__Supplied material__
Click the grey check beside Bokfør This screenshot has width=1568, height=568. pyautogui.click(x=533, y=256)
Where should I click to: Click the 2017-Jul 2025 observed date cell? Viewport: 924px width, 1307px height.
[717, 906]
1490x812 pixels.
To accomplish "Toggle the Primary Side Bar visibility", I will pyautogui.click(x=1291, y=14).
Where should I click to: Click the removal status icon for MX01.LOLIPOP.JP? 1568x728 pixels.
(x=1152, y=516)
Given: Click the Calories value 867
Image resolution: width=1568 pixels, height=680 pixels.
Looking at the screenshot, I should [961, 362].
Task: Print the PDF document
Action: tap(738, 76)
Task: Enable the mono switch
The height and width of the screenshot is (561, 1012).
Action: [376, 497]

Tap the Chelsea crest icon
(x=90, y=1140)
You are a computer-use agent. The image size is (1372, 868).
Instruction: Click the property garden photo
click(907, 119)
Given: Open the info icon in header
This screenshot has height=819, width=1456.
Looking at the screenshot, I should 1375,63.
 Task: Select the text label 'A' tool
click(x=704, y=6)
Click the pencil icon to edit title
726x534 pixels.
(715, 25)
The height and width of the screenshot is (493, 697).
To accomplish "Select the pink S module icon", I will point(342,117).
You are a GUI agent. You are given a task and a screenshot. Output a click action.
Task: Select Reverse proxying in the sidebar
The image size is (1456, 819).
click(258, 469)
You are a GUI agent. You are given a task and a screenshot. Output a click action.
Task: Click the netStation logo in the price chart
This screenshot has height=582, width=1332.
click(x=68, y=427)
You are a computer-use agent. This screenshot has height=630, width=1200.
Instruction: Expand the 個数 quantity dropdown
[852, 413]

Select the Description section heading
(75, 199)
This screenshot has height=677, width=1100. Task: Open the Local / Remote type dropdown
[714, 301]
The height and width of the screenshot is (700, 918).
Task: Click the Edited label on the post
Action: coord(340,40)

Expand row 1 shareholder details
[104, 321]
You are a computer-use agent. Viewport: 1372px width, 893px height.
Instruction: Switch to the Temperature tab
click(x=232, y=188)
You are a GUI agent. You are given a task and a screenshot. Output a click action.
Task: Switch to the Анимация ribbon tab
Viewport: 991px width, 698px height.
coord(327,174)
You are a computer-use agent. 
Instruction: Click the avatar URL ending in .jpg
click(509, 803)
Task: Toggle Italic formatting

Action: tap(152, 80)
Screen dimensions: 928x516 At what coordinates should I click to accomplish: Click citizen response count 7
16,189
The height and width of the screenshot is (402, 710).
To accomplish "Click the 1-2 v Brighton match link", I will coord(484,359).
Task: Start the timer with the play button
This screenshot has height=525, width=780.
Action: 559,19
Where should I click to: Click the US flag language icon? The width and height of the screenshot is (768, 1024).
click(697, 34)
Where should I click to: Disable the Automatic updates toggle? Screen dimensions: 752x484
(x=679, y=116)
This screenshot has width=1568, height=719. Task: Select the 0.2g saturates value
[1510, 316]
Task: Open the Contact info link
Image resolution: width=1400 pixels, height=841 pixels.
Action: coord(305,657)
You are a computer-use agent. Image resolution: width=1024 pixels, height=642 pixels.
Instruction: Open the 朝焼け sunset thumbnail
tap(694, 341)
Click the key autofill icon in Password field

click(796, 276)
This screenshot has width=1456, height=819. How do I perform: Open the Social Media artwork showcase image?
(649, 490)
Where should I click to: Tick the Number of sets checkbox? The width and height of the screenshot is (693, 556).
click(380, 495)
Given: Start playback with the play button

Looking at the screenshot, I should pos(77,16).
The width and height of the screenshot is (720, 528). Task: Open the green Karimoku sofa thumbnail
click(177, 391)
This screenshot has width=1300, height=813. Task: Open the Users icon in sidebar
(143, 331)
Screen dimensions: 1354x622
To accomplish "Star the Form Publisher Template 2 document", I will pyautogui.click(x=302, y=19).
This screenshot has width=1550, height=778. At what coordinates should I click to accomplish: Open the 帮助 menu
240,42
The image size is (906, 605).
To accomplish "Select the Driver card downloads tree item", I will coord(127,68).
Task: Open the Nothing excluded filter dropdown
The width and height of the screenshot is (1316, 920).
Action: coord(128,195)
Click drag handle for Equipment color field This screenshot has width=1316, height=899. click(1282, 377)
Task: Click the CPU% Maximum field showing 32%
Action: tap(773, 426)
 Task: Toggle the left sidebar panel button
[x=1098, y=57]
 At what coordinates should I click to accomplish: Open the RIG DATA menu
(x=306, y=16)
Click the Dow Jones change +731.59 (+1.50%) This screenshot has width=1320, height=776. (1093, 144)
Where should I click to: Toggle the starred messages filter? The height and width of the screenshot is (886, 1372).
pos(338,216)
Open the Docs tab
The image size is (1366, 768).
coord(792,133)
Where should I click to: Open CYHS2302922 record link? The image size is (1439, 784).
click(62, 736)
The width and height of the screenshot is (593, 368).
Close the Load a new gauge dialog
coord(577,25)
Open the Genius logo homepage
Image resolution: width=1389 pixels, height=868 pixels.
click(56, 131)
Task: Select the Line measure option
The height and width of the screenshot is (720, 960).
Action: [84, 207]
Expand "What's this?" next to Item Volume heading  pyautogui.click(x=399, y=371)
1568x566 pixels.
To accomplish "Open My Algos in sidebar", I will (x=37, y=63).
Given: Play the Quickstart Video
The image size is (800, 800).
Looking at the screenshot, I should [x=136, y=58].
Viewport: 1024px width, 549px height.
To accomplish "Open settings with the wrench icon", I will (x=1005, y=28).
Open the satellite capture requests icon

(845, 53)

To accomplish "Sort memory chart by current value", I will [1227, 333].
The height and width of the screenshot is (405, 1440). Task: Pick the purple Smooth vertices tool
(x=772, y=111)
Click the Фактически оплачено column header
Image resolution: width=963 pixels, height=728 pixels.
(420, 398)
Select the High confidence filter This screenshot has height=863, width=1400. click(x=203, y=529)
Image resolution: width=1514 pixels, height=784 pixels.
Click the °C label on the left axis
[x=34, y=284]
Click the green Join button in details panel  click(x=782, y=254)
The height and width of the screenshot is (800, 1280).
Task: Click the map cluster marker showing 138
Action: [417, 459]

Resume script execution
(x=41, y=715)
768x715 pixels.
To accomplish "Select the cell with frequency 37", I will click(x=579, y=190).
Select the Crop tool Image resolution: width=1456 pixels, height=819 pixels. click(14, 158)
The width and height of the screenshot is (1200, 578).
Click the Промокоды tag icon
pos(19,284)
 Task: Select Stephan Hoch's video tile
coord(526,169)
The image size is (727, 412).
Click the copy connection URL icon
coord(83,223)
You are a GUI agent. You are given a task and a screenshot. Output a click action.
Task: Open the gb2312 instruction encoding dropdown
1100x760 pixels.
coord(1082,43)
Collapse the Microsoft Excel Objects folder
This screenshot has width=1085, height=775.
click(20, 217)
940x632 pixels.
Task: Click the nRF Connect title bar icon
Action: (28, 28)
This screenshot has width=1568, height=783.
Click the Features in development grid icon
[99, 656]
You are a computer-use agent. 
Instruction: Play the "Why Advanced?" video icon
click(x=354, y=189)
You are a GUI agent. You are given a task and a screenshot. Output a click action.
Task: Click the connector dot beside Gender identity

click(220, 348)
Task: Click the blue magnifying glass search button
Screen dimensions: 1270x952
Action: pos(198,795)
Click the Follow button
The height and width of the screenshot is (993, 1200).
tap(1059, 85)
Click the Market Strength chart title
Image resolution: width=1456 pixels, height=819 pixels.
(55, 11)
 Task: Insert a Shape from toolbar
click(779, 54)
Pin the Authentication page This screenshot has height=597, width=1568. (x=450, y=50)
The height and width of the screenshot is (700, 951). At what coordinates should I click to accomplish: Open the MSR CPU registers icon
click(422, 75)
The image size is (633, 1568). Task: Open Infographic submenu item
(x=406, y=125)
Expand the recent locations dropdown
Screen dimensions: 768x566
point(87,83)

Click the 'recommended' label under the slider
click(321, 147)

__Short exercise__
Which lines above contain the word "Where"? Copy each of them in full.

__Result of this task__
Where should I click to: Click the 2017-Jul 2025 observed date cell? Viewport: 924px width, 1307px height.
Where should I click to: Click the removal status icon for MX01.LOLIPOP.JP? 1568x728 pixels.
Where should I click to: Click the US flag language icon? The width and height of the screenshot is (768, 1024).
Where should I click to: Disable the Automatic updates toggle? Screen dimensions: 752x484
Where should I click to: Tick the Number of sets checkbox? The width and height of the screenshot is (693, 556).
Where should I click to: Toggle the starred messages filter? The height and width of the screenshot is (886, 1372).
Where should I click to: Open CYHS2302922 record link? The image size is (1439, 784).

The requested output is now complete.